Creepier than domestic suspense but still the same recipe.

There is a popular urban legend that has passed my through my Inbox on more than one occasion. The e-mail details a trip to Las Vegas that a man took. During his visit, he receives a visit from a call girl, has a few drinks, enjoys the fringe benefits of ordering a call girl, and then passes out cold. When this Internet gentleman wakes up he finds himself not in a heart shaped bed, but in a bathtub full of ice with a note instructing him to call an ambulance. What happened? (Get your puke bucket ready) The hooker drugged him and carved out one of his kidneys to sell on the black market. This nightmarish ‘net story (sans prostitute) is essentially the opening sequence to the Chinese suspense film Koma.

The thin and beautiful Ching was enjoying glasses of champagne at her friends wedding reception in a large hotel. Later in the night, she horrifically discovers a kidney theft victim near her hotel room. Her first suspect is a suspicious looking woman named Ling. Ling seemed to be a complete stranger, but Ching quickly discovers that Ling knows quite a bit about her and even had an affair with her boyfriend, Wai. After the police dismiss Ling, things start to get creepy. Mysterious phone calls, chance accidents, and break-ins begin to occur. Is she just extracting a little revenge over being accusing of kidney theft?

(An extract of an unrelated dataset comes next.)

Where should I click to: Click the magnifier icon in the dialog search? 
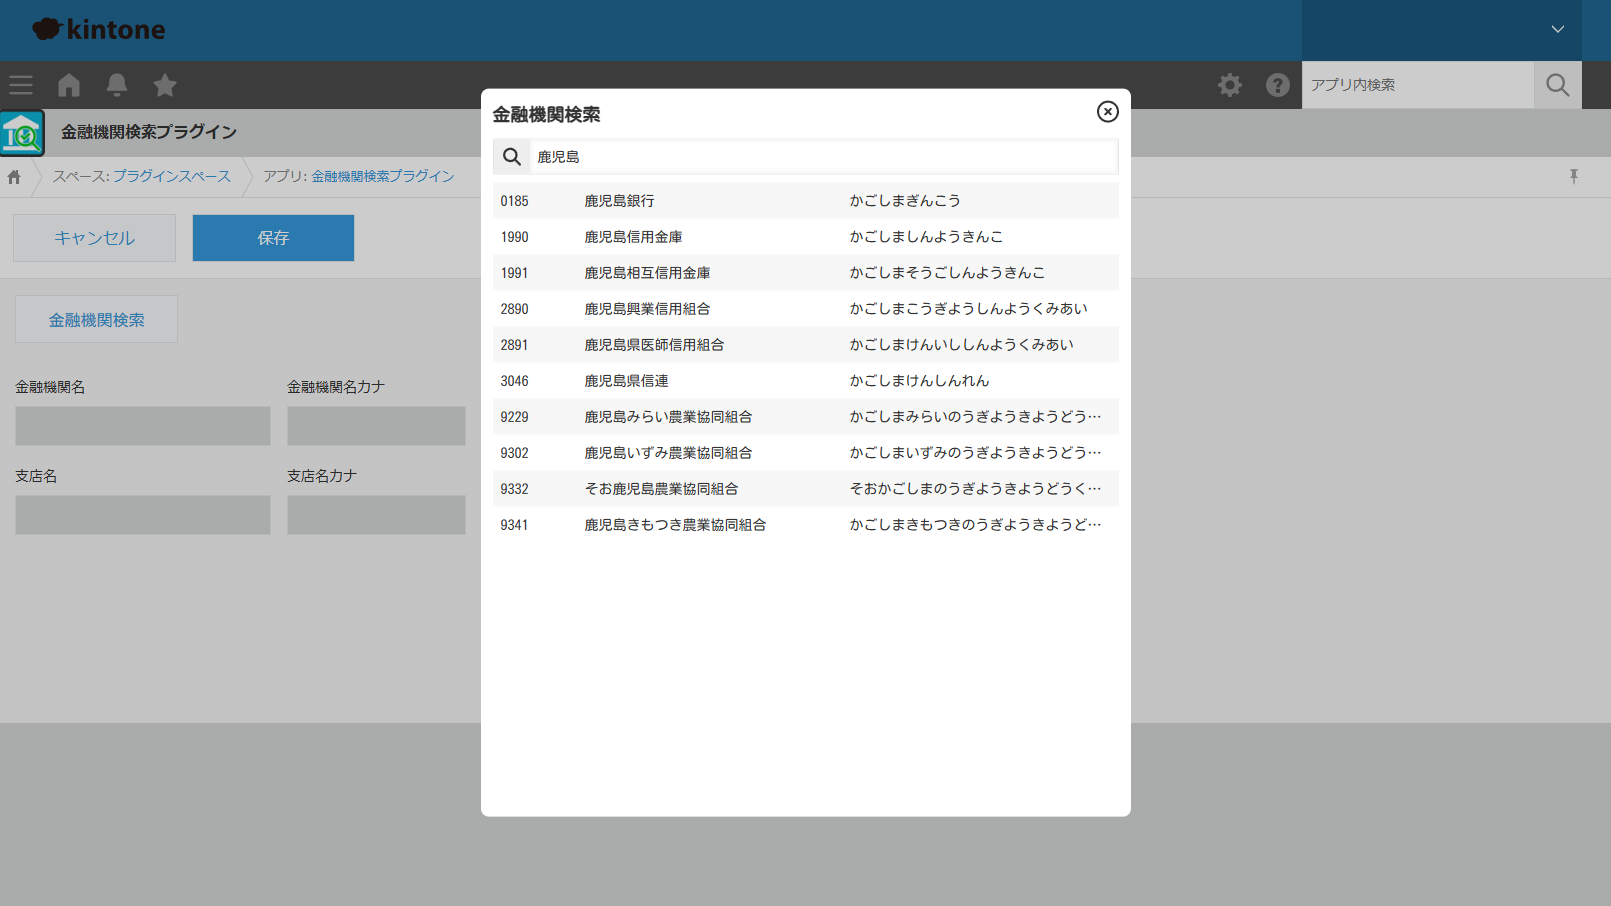coord(512,157)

Is she jealous of Ching’s boyfriend? Or is she really the kidney thief?

The dynamic between the two women is very intriguing. The only thing they really seemed to share was the boyfriend. Ching is timid, thin; held back from being assertive by a renal disease. Ling on the other hand is tough and a bit street wise. Their relationship eases slowly from hostility to friendship. But even when things look good, you get the feeling that something could be boiling below the surface.

As we all know, Asian horror is the newest fad. I’m not surprised. A lot of American Hollywood horror started to become cliché to the point where the best horror films are the ones that comment fun of their own genre either through satire or farce. So the genre is ready for a makeover; and along comes movies like Ringu and Ju-On and the rest is recent history. I was expecting Koma to be along the same lines. Suspense (which is where I would put Koma) is a not so distant cousin of horror, so I would expect it to be the next genre imported to the purple mountains majesty.

But when it comes down to it, Koma is more or less a run-of-the-mill suspense film; not much different from our Hollywood brand. Now I don’t mean to pick on Koma one bit. It does a fine job of staying in tune with today’s scary suspense film. The only problem is that in playing into the formula it also re-inacts the flaws of the formula. The scares come when silence means the strike of a violin chord. The moments that you think will be scary end up being more or less a diversion to distract you from the big one. Dialogue foreshadows future plot points; even if those plot points are reached through absurd means. And, of course, if the movie feels like it is over, that only means that there are 20 more minutes of twists and turns left.

All in all, the movie delivers on what it was set out to do. It offers a few suspenseful shockers, although not too many. There are some uneasy, uncomfortable moments, and although the character development is a bit uneven, it at the very least exists. Keep your eye out for a few American references (in particular The Shining). You will have to keep an open mind during the ending. It is a bit strange; I think the director forced clever foreshadowing beyond reasonable situations. Not a bad film for a Friday night renter.